Dans les années 30 au Québec, le Frère Marie-Victorin, surtout connu comme fondateur du Jardin botanique de Montréal, se lie d’amitié avec son étudiante Marcelle Gauvreau, qui deviendra sa collaboratrice. Alimentée par un amour de la religion et une fascination envers la nature et la science, leur relation évoluera en un échange épistolaire, dans lequel ils explorent les désirs.

Critique du film

Lyne Charlebois revisite la relation épistolaire pendant les années 1930 au Québec entre le frère Marie-Victorin, spécialiste de la botanique, et son élève Marcelle Gauvreau. Leurs échanges abordent, avec une curiosité chaste, les liens complexes entre science, spiritualité, désir et sexualité, observés avec enthousiasme par ce couple dont la relation platonique se conforme alors aux codes imposés par l’Église. Le film double ce récit historique d’une mise en abyme contemporaine, où les acteurs Roxanne et Antoine, chargés d’incarner ces personnages, explorent leur propre relation au contact de cette histoire.

L’amour platonique est d’abord présenté comme un terreau fertile, favorisant l’épanouissement personnel et l’exploration de soi. Progressivement, il se dévoile comme le moteur même de la curiosité scientifique et spirituelle autour du désir. Ce cheminement conduit peu à peu le frère Marie-Victorin et Marcelle à repousser les frontières de la connaissance de soi et de l’autre, jusqu’à ébranler les cadres rigides qu’impliquent la discipline professionnelle et les contraintes religieuses.

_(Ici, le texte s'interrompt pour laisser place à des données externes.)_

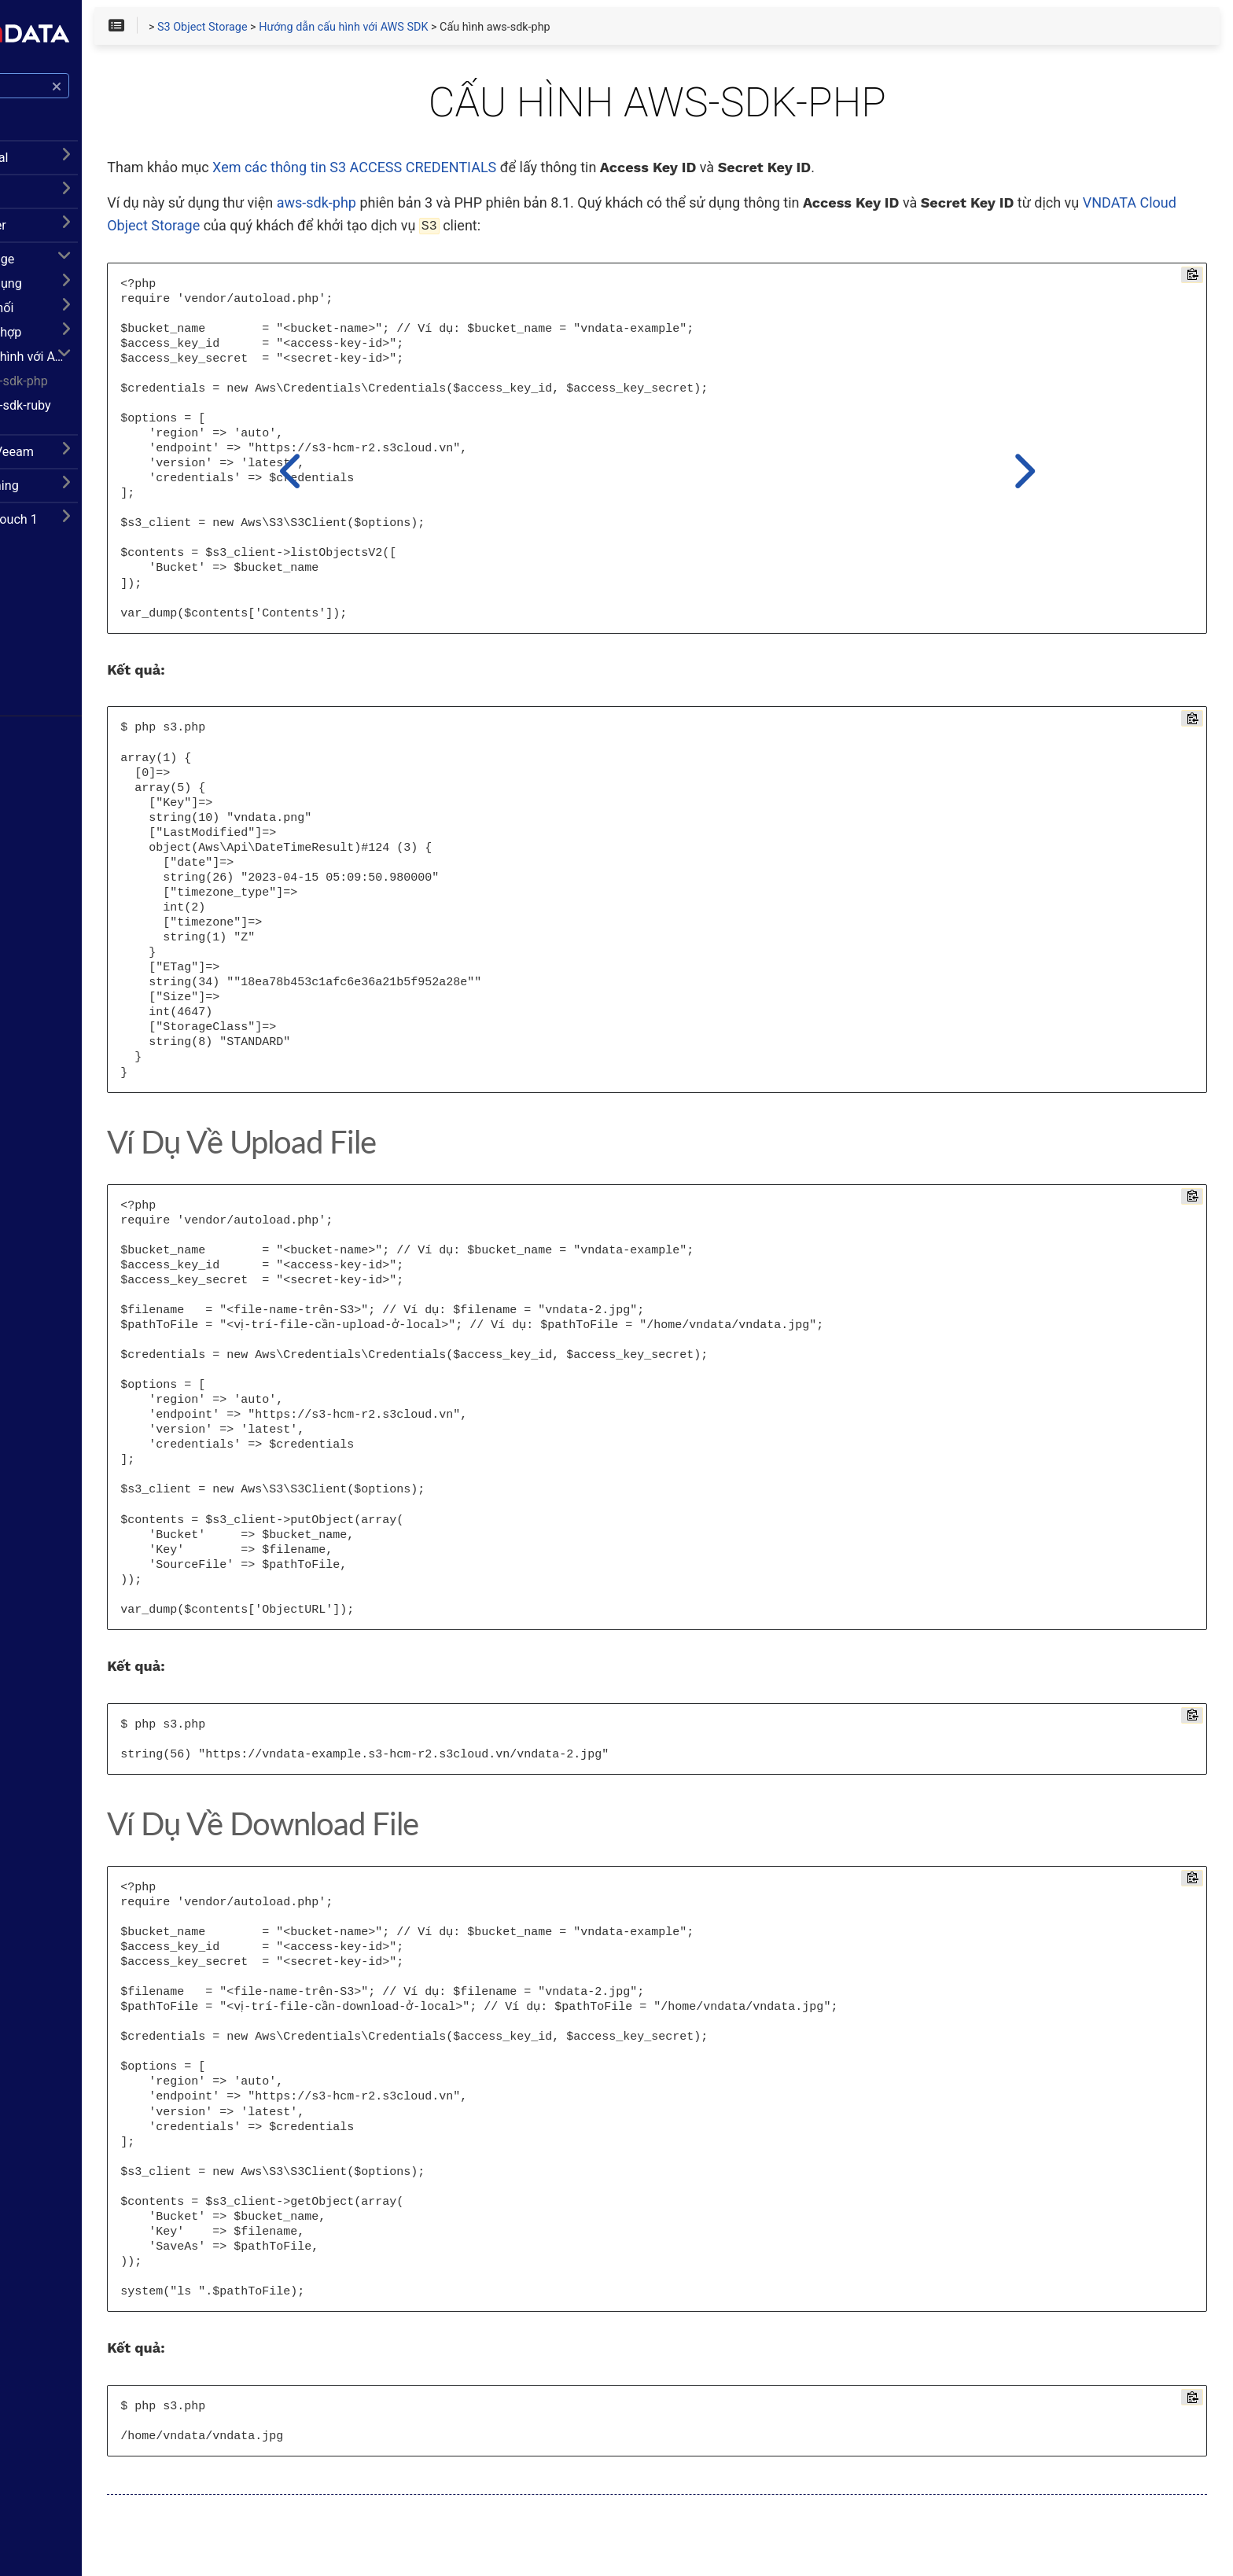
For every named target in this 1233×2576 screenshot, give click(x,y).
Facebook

Privés de contact physique, les protagonistes retrouvent une sensorialité autrement éteinte grâce à leur immersion dans la nature. Le toucher, l’odorat et les textures végétales deviennent des relais d’intimité, les plantes faisant office de messagères silencieuses entre leurs désirs et les barrières inhérentes à leur relation platonique.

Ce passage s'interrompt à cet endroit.